Standard Error vs Standard Deviation

Dear friends,

I’ having issues with reading 9 question 11, in level one. The question stipulates as below - “Basing your estimate of future-period monthly return parameters on the sample mean a nd standard deviation for the period January 1994 to December 1996, construct a 90 percent confidence interval for the monthly return on a large-cap blend fund. Assume fund returns are normally distributed.” There is a table that proceeds this with the relevant data. The solution uses the standard deviation instead of the standard error in the calculating the confidence interval - Despite this being a sample! I would, really, really appreciate if someone could elaborate on why they use standard deviation instead of standard error. As far as I can tell this is the opposite logic, compared to answers shown in later readings such as practice problem 3b, reading 10. That question is also for a normally distributed population, and you are required to calculate the confidence interval given population mean for a sample, however its calculated using the standard error. To me these questions are essentially the same but solved in a different manner.

Please help, I’m willing to offer my first born child as a token of appreication, ha… Please help…

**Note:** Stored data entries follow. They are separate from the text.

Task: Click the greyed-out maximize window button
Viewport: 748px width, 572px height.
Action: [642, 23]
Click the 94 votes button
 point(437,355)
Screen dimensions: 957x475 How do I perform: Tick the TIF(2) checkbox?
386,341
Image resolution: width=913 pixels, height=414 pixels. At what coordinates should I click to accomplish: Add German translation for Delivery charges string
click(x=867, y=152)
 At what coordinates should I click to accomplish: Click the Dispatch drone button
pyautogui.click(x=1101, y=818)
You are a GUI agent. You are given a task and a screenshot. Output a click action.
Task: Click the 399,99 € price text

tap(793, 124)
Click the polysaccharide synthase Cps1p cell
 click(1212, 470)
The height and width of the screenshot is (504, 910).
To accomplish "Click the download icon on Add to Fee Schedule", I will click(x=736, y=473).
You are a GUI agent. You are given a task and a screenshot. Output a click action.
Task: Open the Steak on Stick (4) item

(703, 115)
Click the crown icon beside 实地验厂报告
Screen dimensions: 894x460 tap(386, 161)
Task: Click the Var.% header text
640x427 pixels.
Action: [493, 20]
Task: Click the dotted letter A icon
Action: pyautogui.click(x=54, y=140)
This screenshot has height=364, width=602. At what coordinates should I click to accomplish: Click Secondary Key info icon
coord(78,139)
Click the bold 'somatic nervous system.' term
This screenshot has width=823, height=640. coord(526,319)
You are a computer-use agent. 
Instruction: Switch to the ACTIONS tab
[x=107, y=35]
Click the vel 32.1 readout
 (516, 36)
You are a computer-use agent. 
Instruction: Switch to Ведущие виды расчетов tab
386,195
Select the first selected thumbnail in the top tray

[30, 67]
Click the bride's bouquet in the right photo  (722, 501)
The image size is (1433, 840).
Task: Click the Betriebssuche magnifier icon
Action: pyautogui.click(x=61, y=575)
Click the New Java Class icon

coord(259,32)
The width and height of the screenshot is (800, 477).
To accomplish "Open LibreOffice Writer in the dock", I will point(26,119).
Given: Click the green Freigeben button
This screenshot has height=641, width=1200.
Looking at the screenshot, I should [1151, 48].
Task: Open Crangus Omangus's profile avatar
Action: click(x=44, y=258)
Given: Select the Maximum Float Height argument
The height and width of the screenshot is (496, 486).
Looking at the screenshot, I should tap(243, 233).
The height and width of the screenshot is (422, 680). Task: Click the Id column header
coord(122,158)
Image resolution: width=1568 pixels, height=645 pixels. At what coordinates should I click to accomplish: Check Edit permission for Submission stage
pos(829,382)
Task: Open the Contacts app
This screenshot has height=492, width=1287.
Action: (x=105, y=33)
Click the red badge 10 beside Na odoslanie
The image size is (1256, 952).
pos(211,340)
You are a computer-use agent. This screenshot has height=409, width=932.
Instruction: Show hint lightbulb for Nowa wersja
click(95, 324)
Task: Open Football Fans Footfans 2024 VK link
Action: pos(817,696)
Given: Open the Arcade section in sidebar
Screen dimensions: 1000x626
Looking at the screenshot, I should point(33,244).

Whether it’s a sample or not isn’t the relavant point. The relavant point is whether you’re constructing a confidence interval for a single observation, or the confidence interval for the mean of a number of observations. You use the standard deviation as your measure of spread-out-edness when constructing a confidence interval for a single observation; you use standard error as the measure when constructing a confidence interval for the mean of several obsrvations.

As they stipulated “the monthly return”, not “the average monthly return”, they’re talking about a confidence interval for a single observation (i.e., each month’s return): use standard deviation.

I have enough offspring already, but thank you for the kind offer.

Since the std error is the std deviation divided by root(n), if you have a single observation, n=1, and the std error equals the std deviation divided by root(1). So in the case of a single observation, std deviation = std error.

Unless I’m missing something (which is always a good possibility).

Fantastic! Thanks guys, I think I’m finally getting my head around this concept. If the confidence interval had been for an average number of observations, then would I should used the standard error as opposed to standard deviation…

Your help is been greatly appreciated…

My pleasure.

Thanks for the explanations everyone, I had the exact same question.

Can you also explain why for a 95% conf int for example, 95% of all observations lie in the interval u±2 std dev

while for a random variable that follows a normal distribution, 95% conf int is Xbar±1.96s?

Thanks in advance for your help.

Fixed.

Thanks,

So the difference lie in the fact that we either look at a normal distribution or at a standarized normal distribution (z-score).

Does that mean that by standardizing, we are loosing accuracy?

Thanks

I’m not sure how that fixes anything.

He’s included the sample mean and the sample standard deviation, so it doesn’t matter whether it’s a standard normal distribution, or a normal distribution with _ any _ mean and _ any _ standard deviation; his interval was correct as written.

1.96 is the proper number to use in both cases. When people write 2 instead of 1.96, they’re just being sloppy.

1.96 is not two standard deviations away from the mean in every sample. Isn’t this why we convert a normal sample to a standard normal?

edit: nevermind, oversaw the s.

He wrote 1.96_ s _; I presume that by _ s _ he meant the sample standard deviation.

What do you think he meant?

well, as written in Elan,

For a random variable X that follows the normal distribution

the 95% confidence interval is xbar±1.96s

the 99% confidence interval is xbar±2.58s

The following probability statements can be made about normal distributions

approximately 95% of all observations lie in the interval u±2pop std dev

approximately 99% of all observations lie in the interval u±3pop std dev

The last two are just being sloppy. Perhaps they think that adding “approximately” is enough to cover the sloppiness.

The correct numbers in both cases are 1.96 and 2.58 respectively.

Thanks for your explanation, I see a bit better what is the difference between the two

However, with a standardized normal distribution, u=o and std dev=1

Then, xbar±1.96s =1,96

xbar±2.58s=2,58

and

u±2pop std dev = 2

u±3pop std dev = 3

Is that right?

Thanks for your time

±1.96 standard deviations means 95% of all observations. Check the z-table.

Now I understand, thanks very much for your help!

From CFAI books

"One, two, and three standard deviation intervals are illustrated in Figure 6. The intervals indicated are easy to remember but are only approximate for the stated probabilities. More-precise intervals are μ ± 1.96σ for 95 percent of the observations and μ ± 2.58σ for 99 percent of the observations." (Institute 507) Institute, CFA. CFA Institute Level I 2014 Volume 1 Ethical and Professional Standards and Quantitative Methods. Wiley Global Finance, 2013-07-12. VitalBook file."